Scaling is a statistical procedure that adjusts the scores assigned by the graders. This adjustment is used to ensure that an applicant’s likelihood of passing is not affected by any variation in the difficulty of the written section (includes both the essay and PT questions) across administrations. Almost all United States jurisdictions scale their written scores.
Scaling involves converting the sum of all scores assigned by the Graders to the same units of measurement as that used for the multiple-choice question (MCQ) portion of the exam. This is analogous to converting degrees of temperature measured in Fahrenheit to Celsius. On the bar exam, this conversion (or "scaling") essentially involves assigning the highest total written score that was earned by any applicant the same value as the highest MCQ score that was earned by any applicant. The second highest written score is assigned the same value as the second highest MCQ score, and so on. This process is done separately for each administration of the exam. An applicant’s written score is not affected by that applicant’s own MCQ score.
To improve the accuracy of the scaling process, a formula is used to make the conversion from the Grader-assigned written scores to scale scores. This formula is shown below where: A = the sum of the applicant’s Grader assigned scores across all the essay and PT questions in the test, B = mean of these scores across all applicants, C = the standard deviation (i.e., spread) of these scores for all applicants, D = the standard deviation of all applicants’ MCQ scores, and E = the mean of their MCQ scores. A simpler, but algebraically equivalent, version of this formula is used to report results.
Written Scale Score = [{(A – B) /C} x D] + E
The MCQ portion of the exam has 200 multiple-choice questions of which 175 are scored. Different MCQs are used for each administration of the exam. An applicant’s MCQ “raw” score is the number of questions answered correctly. Because the questions asked on one administration may, as a group, be easier or more difficult than those asked on another administration, a raw score earned on one occasion may not signify the same degree of proficiency as that same score earned on another administration.
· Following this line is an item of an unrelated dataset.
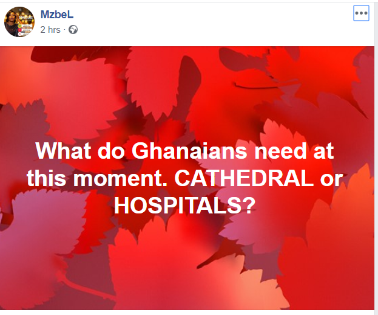Viewport: 378px width, 315px height.
Task: Click the "2 hrs" post timestamp
Action: pos(50,29)
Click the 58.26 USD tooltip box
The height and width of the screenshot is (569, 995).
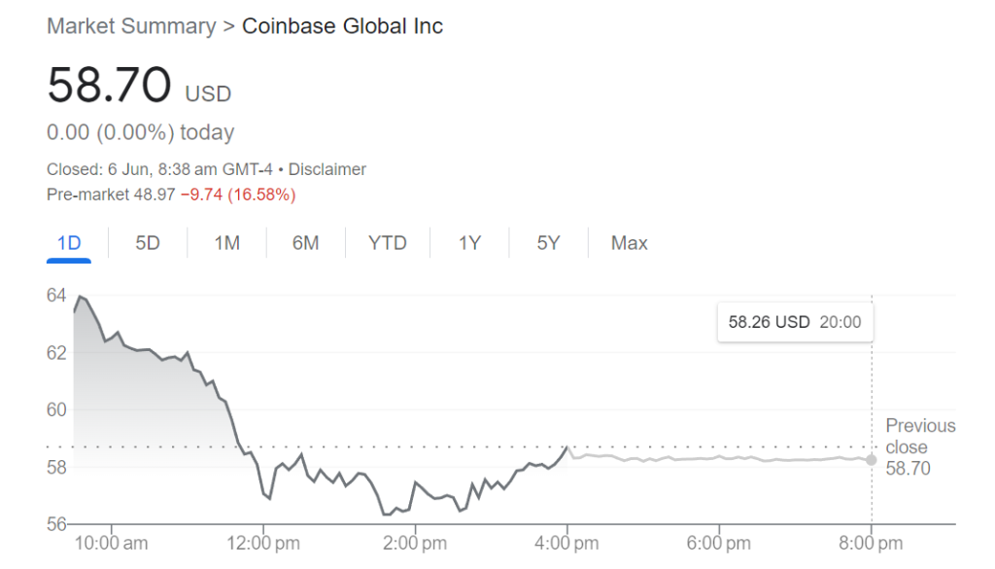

This problem is addressed by a process called "equating'; equated scores are often labeled as MCQ "scale" scores in reports of the results.
Equating adjusts for differences in the difficulty of the MCQs across administrations. It does this by calibrating the scores on each new version of the exam so that a given equated MCQ score indicates the same degree of proficiency regardless of the exam on which it was earned. The equating process involves inserting into each new version of the MCQ exam a set of questions that have been used before and whose difficulty is known. Equating adjusts the raw scores on the basis of whether the applicants taking the current version of the exam earn higher or lower scores on the repeated questions than did the applicants who answered these same questions on a previous administration. As a result of this adjustment, which is based on essentially all bar exam MCQ takers, an MCQ-equated score that was earned on one administration corresponds to the same level of proficiency as that same scale score on another administration. The State Bar will conduct a Standard Setting study after the February bar exam to establish a new baseline, and will then use a method of equating known as Item Response Theory or IRT equating for all exams thereafter. Equating is used on virtually all large-scale tests (such as the LSAT, ACT, SAT, USMLE, and NCLEX).
Equating cannot be directly used for bar exam written sections because essay and PT questions are not reused across administrations of the exam because they are published following each administration. However, there is a strong underlying relationship between written and MCQ scores. As a result of this relationship, an increase or decrease in average MCQ scores between administrations signals a corresponding change in average applicant ability. Because of this relationship and the equating process, MCQ “scale” scores provide the best way to monitor differences in average applicant ability across administrations of the exam. Scaling written scores to the MCQ subsequently results in having a given written scale score indicate about the same level of proficiency regardless of the exam on which that written scale score was earned.